Now with a staff of 12, Crimer is working with the Lafayette Parish Sheriff’s Department to reduce deputy overtime hours, and also with the East Baton Rouge City-Parish District Attorney’s office, where the company is looking for patterns to connect overdose deaths with online transactions on Twitter.
The company is working with Red Bull to promote its Basement University Program—aimed at helping college students get business ideas off the ground—and Crimer’s executive team will speak at the energy drink’s Oct. 24 pitch competition at LSU.
Crimer was also one of 11 semi-finalists for the BREW High Stakes Pitch Competition, the winner of which will be chosen during BREW in November.
The big goal is to work with law enforcement vendors, Adams says. There could be other applications, but they warn that prediction software can only go so far when it comes to crime prevention.
“A lot of people mistake Crimer for a crystal ball,” says Geiss. “To say that it would predict very specific things happening—it’s not really like that, it’s not ‘Minority Report.’ It’s more of just saying things will probably happen in this area, not ‘You will be robbed tomorrow.’”
How it works
Crimer’s technology is like a set of four funnels, each one taking a different type of information, that then goes into a program that calculates probability.
The first funnel, Darkwing, as in Darkwing Duck, gathers information from social media, primarily Twitter. The second one, Horton, like Dr. Suess’ affable elephant, records data from police radio, and the third, McGruff, collects data from online news articles. The fourth component is sort of a catch-all funnel, collecting any police data from the specific area in question. In Baton Rouge, for example, Crimer uses Open Data BR.
The collected information is then combined with terrain and weather data before being processed by a computer algorithm to create a picture of what kind of criminal activity might happen in an area. As for what the user sees, it resembles a heat map, graphically displaying predicted crime incidents by type, time and location.
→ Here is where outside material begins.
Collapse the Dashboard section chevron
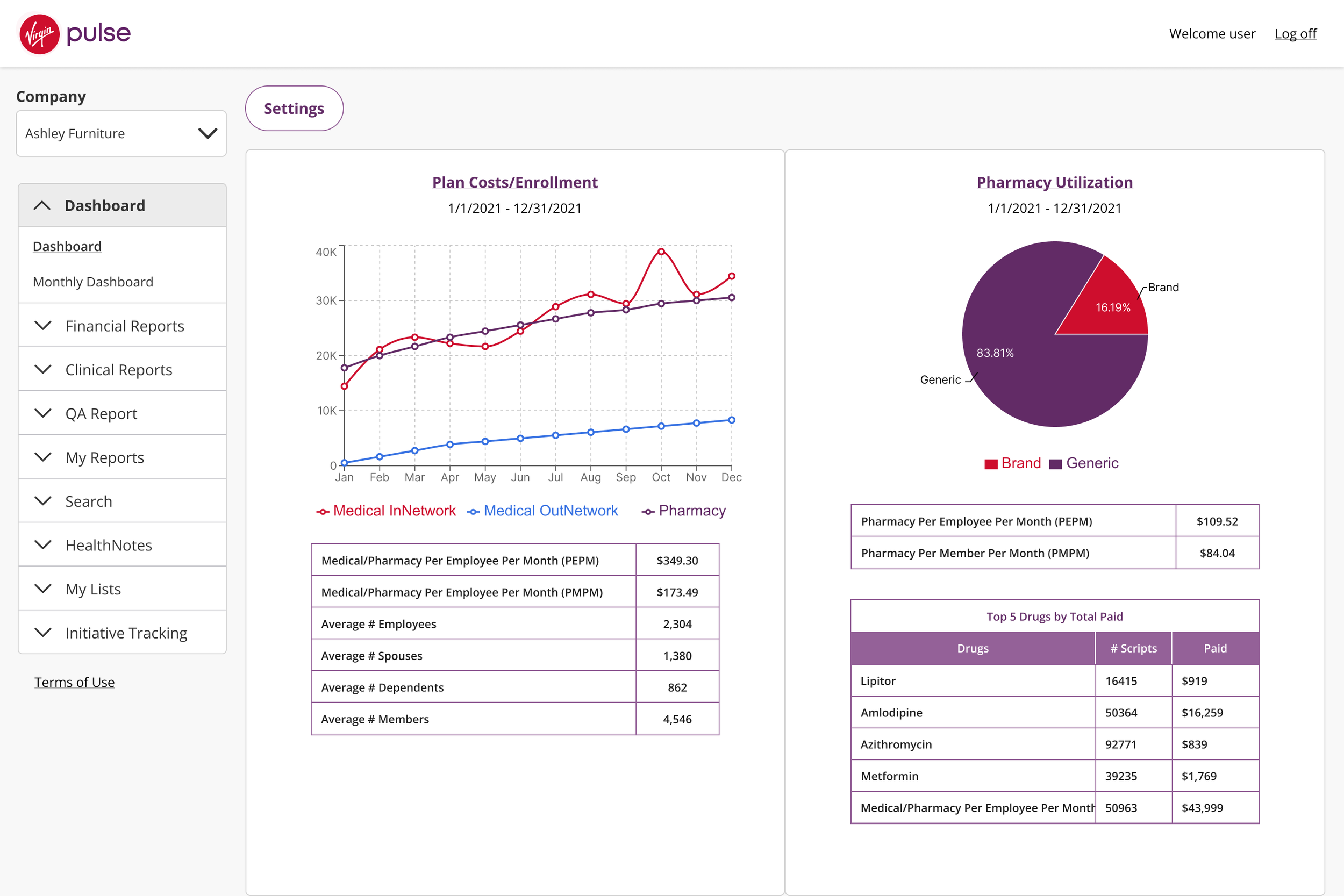The height and width of the screenshot is (896, 1344). [x=42, y=206]
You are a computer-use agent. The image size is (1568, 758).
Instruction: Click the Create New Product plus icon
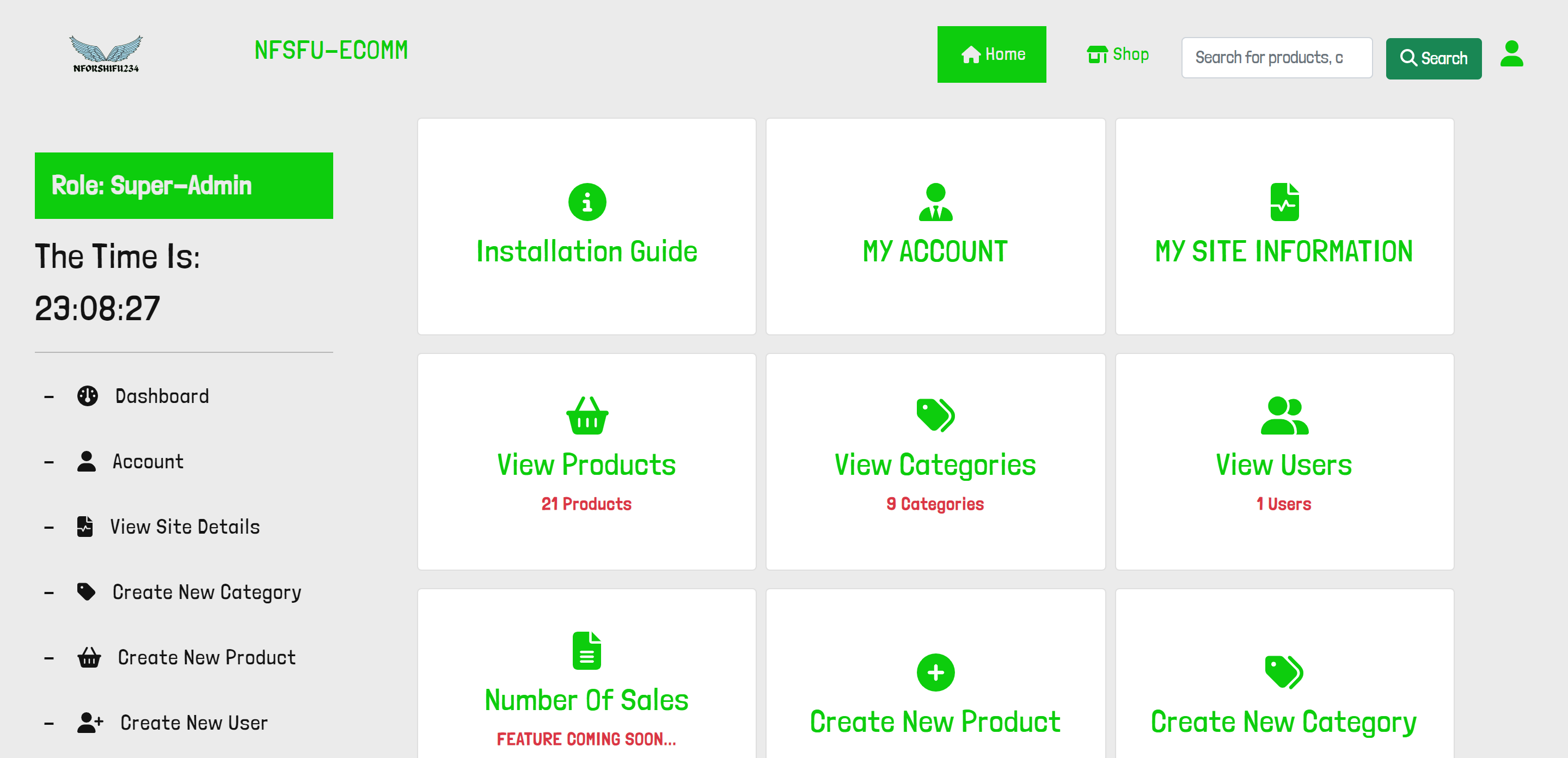point(935,672)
“It’s almost like an intuition,” says Glass. “A comparison that we make is that you see a lot of police officers who have been on the force in an area for 25 years. They know the areas where things are going to happen; they can even sort of feel out an area.”
A newer officer, he adds, might not have that same intuitive feel. And while police may well know current crime hot spots, Crimer can assist with predicting how criminal activity could spread to other geographic regions, enabling police to institute preventative deterrents.
“We think that this is the value we can add to police departments,” Adams says. “As well as cut down on their overtime hours. Because if Crimer can predict the nights that will have the most activity, then they can plan and staff accordingly.”
The software has uses beyond the police force. Crimer’s subcontract through LSU with the East Baton Rouge DA’s office—paid for by a federal Innovative Protective Solutions grant—focuses on links between specific Twitter activity and opioid abuse. Real estate and insurance are two other industries where Adams sees potential business.
“Getting clients has been challenging, we feel we have the product, but getting your foot in the door with police departments has been quite difficult,” Glass says. In Baton Rouge, it’s especially difficult because the police department has existing contracts for tech services.
To this point, Crimer has been financed by family and friends since splitting from LSU to avoid potential intellectual property issues. Becoming overnight entrepreneurs has meant these computer science majors have been forced to take a crash course in business management. One particularly important point they’ve had to learn: How to price their services, a challenge made a bit more difficult since there aren’t many other businesses providing similar data crunching and prediction services.
However, all of the issues that come with being a tech startup in a niche market are mitigated by the encouragement they’ve received, Adams says.
“Generally,” says Glass, “everyone that comes across it thinks it’s just the best thing ever.”